5) Stops: A categorical feature with 3 distinct values that stores the number of stops between the source and destination cities.
6) Arrival Time: This is a derived categorical feature created by grouping time intervals into bins. It has six distinct time labels and keeps information about the arrival time.
7) Destination City: City where the flight will land.

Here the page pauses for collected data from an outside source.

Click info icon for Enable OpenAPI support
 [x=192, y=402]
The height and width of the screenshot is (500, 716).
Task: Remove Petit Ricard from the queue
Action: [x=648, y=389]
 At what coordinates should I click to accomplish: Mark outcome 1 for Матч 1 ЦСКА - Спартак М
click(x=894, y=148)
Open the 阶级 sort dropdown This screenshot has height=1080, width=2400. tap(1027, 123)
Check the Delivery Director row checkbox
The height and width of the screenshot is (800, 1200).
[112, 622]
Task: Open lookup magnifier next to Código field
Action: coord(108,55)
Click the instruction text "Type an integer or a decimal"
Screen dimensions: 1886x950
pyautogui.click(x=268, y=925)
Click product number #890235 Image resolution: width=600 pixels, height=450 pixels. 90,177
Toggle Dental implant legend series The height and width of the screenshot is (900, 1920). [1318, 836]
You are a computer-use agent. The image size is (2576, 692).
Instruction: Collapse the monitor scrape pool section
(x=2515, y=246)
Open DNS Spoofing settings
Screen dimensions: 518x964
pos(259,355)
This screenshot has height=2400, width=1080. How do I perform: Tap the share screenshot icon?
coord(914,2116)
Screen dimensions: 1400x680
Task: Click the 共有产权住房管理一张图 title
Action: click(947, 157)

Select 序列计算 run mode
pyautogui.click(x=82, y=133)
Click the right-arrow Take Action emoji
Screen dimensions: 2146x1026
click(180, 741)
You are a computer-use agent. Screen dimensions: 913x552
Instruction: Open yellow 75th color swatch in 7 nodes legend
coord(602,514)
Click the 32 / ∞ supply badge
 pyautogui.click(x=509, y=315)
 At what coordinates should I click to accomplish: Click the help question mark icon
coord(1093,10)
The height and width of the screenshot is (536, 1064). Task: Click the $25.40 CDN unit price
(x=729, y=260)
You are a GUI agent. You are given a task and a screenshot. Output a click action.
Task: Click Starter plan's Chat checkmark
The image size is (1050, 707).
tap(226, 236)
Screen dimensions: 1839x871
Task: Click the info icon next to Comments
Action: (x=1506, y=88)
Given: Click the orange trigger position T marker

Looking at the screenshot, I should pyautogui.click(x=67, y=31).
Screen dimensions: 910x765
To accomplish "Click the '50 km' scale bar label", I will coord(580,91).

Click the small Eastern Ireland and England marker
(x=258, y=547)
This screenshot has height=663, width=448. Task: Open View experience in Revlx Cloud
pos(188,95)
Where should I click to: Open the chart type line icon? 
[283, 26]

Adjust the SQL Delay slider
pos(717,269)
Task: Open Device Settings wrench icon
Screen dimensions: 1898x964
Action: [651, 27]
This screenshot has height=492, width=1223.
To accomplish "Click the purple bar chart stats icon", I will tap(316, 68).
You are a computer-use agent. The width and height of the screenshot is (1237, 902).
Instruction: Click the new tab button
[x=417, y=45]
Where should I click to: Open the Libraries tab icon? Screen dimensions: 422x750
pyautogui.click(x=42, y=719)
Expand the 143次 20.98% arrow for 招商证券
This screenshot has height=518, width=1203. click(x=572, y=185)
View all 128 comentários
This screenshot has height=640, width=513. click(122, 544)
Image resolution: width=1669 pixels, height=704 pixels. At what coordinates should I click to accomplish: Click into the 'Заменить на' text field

It is a categorical feature having 6 unique cities.
8) Class: A categorical feature that contains information on seat class; it has two distinct values: Business and Economy.
9) Duration: A continuous feature that displays the overall amount of time it takes to travel between cities in hours.
10) Days Left: This is a derived characteristic that is calculated by subtracting the trip date by the booking date.
11) Price: Target variable stores information of the ticket price.

In [1]:
#importing basics libraries
import pandas as pd
import numpy as np
import matplotlib.pyplot as plt
import seaborn as sns
%matplotlib inline

In [None]:
df=pd.read_excel('flight_price.xlsx')
df.head()

In [None]:
df.tail()

In [None]:
## get the basics info about data
df.info()

In [None]:
df.describe()

In [None]:
df.head()

In [7]:
## Feature Engineering
df['Date']=df['Date_of_Journey'].str.split('/').str[0]
df['Month']=df['Date_of_Journey'].str.split('/').str[1]
df['Year']=df['Date_of_Journey'].str.split('/').str[2]

In [None]:
df.info()

In [9]:
df['Date']=df['Date'].astype(int)
df['Month']=df['Month'].astype(int)
df['Year']=df['Year'].astype(int)

In [None]:
df.info()

In [11]:
## Drop Date Of Journey

df.drop('Date_of_Journey',axis=1,inplace=True)

In [None]:
df.head()

In [13]:
df['Arrival_Time']=df['Arrival_Time'].apply(lambda x:x.split(' ')[0])

In [None]:
df.head()

In [15]:
df['Arrival_hour']=df['Arrival_Time'].str.split(':').str[0]
df['Arrival_min']=df['Arrival_Time'].str.split(':').str[1]

In [None]:
df.head(2)

In [None]:
df.info()

In [21]:
df['Arrival_hour']=df['Arrival_hour'].astype(int)
df['Arrival_min']=df['Arrival_min'].astype(int)

In [22]:
df.drop('Arrival_Time',axis=1,inplace=True)

In [None]:
df.head(2)

In [24]:
df['Departure_hour']=df['Dep_Time'].str.split(':').str[0]
df['Departure_min']=df['Dep_Time'].str.split(':').str[1]

In [25]:
df['Departure_hour']=df['Departure_hour'].astype(int)
df['Departure_min']=df['Departure_min'].astype(int)

In [None]:
df.info()

In [27]:
df.drop('Dep_Time',axis=1,inplace=True)

In [None]:
df.head(2)

In [None]:
df['Total_Stops'].unique()

In [None]:
df[df['Total_Stops'].isnull()]
# is used to filter rows in your DataFrame df where the Total_Stops column has missing values (NaN).

In [None]:
df['Total_Stops'].mode()
# is used to find the mode (the most frequent value) of the Total_Stops column in your DataFrame df.

In [None]:
df['Total_Stops'].unique()

In [35]:
df['Total_Stops']=df['Total_Stops'].map({'non-stop':0,'1 stop':1,'2 stops':2,'3 stops':3,'4 stops':4,np.nan:1})
# is used for mapping categorical values in the Total_Stops column to numerical values.
# For any missing values (np.nan), the code replaces them with 1.

In [None]:
df[df['Total_Stops'].isnull()]

In [None]:
df.head(2)

In [40]:
df.drop('Route',axis=1,inplace=True)

In [None]:
df.head(2)

In [None]:
df['Duration'].str.split(' ').str[0].str.split('h').str[0]

In [None]:
df['Airline'].unique()

In [None]:
df['Source'].unique()

In [None]:
df['Additional_Info'].unique()

In [46]:
from sklearn.preprocessing import OneHotEncoder

In [47]:
encoder=OneHotEncoder()

In [None]:
encoder.fit_transform(df[['Airline','Source','Destination']]).toarray()
# is using label encoding (or one-hot encoding) to transform the categorical columns (Airline, Source, Destination) into numerical values, where the .fit_transform() function applies the transformation and .toarray() converts the output into an array format.

In [None]:
pd.DataFrame(encoder.fit_transform(df[['Airline','Source','Destination']]).toarray(),columns=encoder.get_feature_names_out())
# is used to perform One-Hot Encoding on the categorical columns Airline, Source, and Destination in your DataFrame df, and convert the resulting encoded data into a new DataFrame with proper column names.